Is it possible to have a normal store operation between LDX and STX operations from the same core/master?
Placing an explicit memory access between a LoadExcl-StoreExcl pair violates one of the necessary conditions, placed on the LoadExcl-StoreExcl loop of a single thread, upon the fulfillment of which the forward progress of such loops is architecturally guaranteed. Presence of such an access implies that the architecture is no longer bound to uphold the guarantee, nor is the software in a position to demand it while still maintaining its ability to run unmodified, as is generally expected of it, on any conforming implementation.
The section "Load-Exclusive and Store-Exclusive instruction usage restrictions" in the armv8 manual has details.
The state machine diagrams for local and global monitors, and other statements, show the extent to which the monitor-behaviour can be defined by an implementation.
For instance, when the local monitor of a PE is in the exclusive access state, and the PE writes to an address (marked by the monitor, or not) using any instruction other than Store-Excl, the resultant state of the monitor is implementation-defined.
When a PE writes using any instruction other than a Store-Exclusive instruction:
- If the write is to a PA that is not marked as Exclusive Access by its local monitor and that local monitor is in the Exclusive Access state, it is IMPLEMENTATION DEFINED whether the write affects the state of the local monitor.

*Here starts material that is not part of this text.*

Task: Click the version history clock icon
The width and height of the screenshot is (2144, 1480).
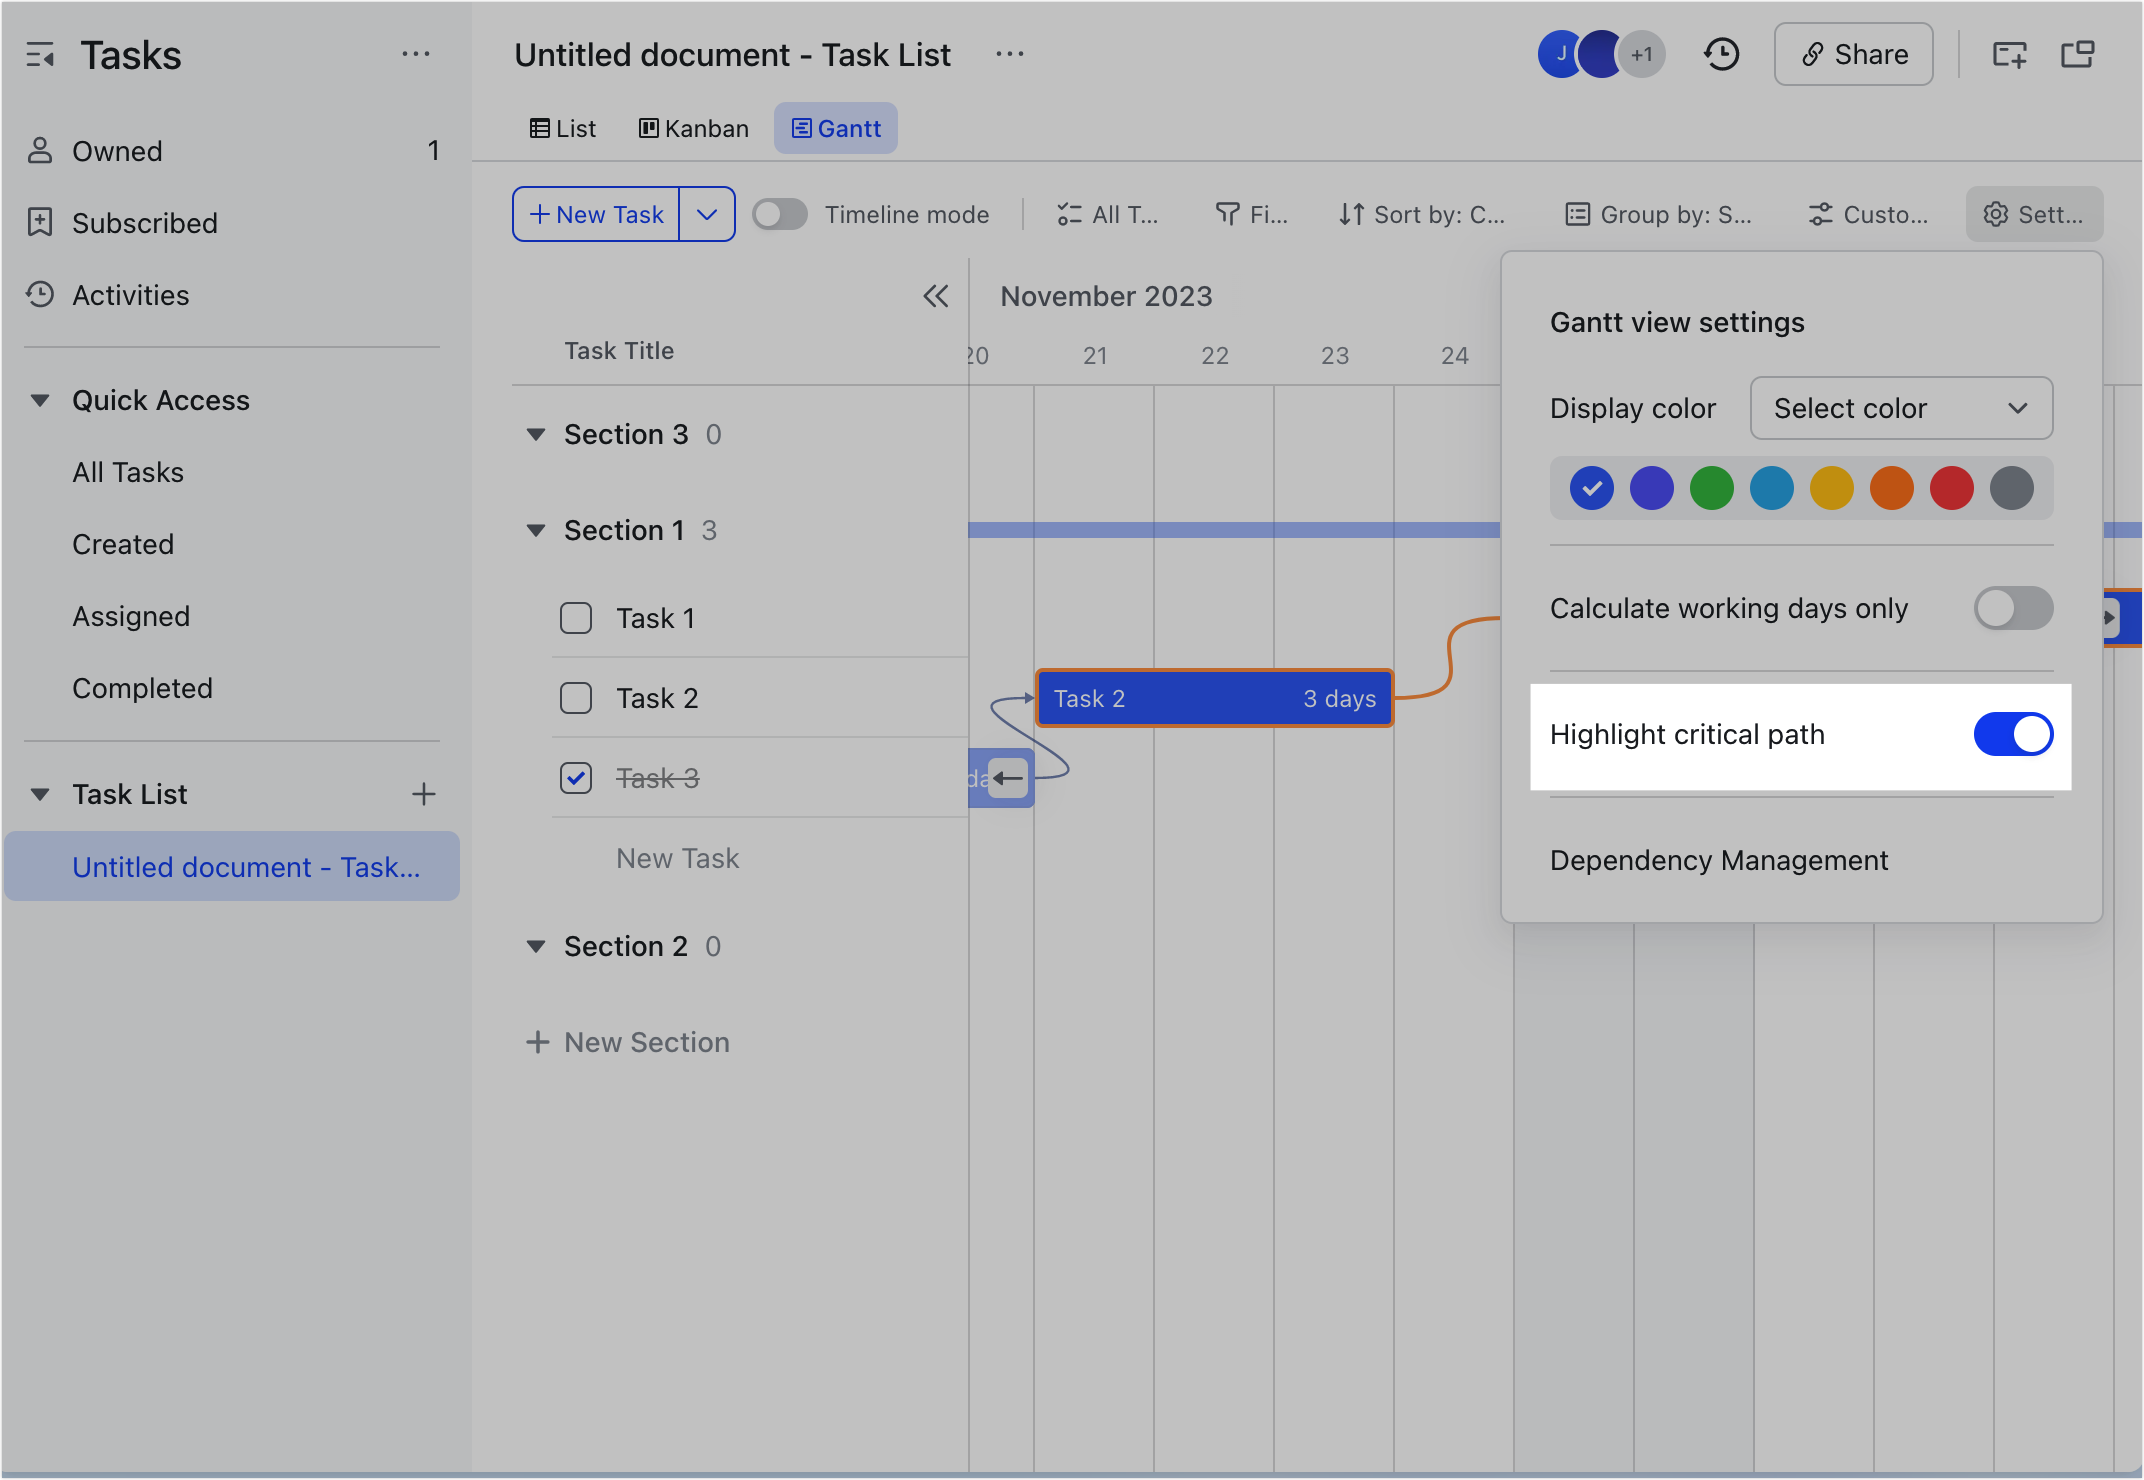Action: click(1721, 54)
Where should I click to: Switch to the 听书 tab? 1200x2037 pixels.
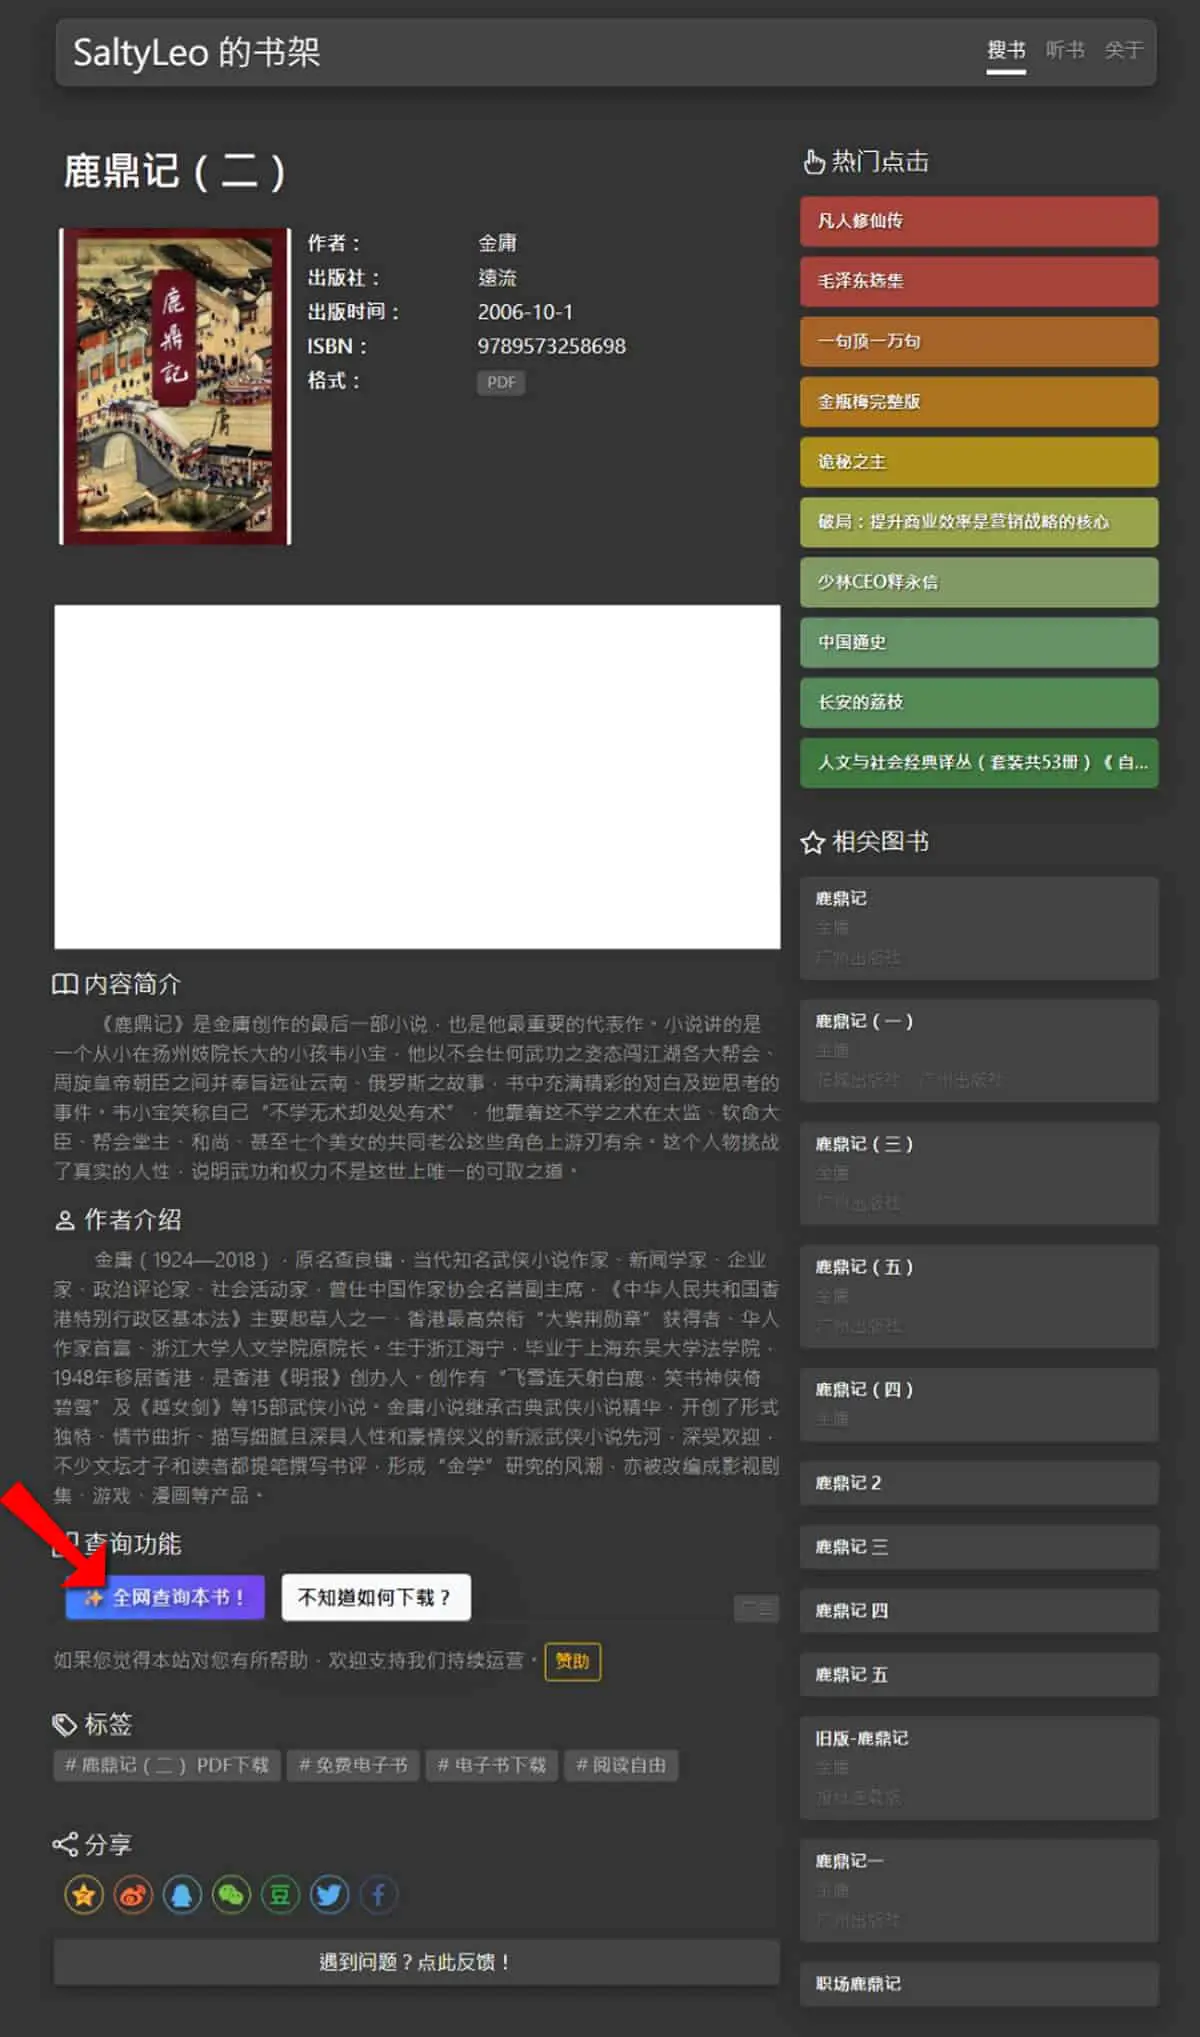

- If the write is to a PA that is marked as Exclusive Access by its local monitor, it is IMPLEMENTATION DEFINED whether the write affects the state of the local monitor.
Not placing such a write between LoadExcl-StoreExcl implies that the software is independent of an implementation's behaviour around this particular situation (and possibly many other situations that result from the presence of such writes).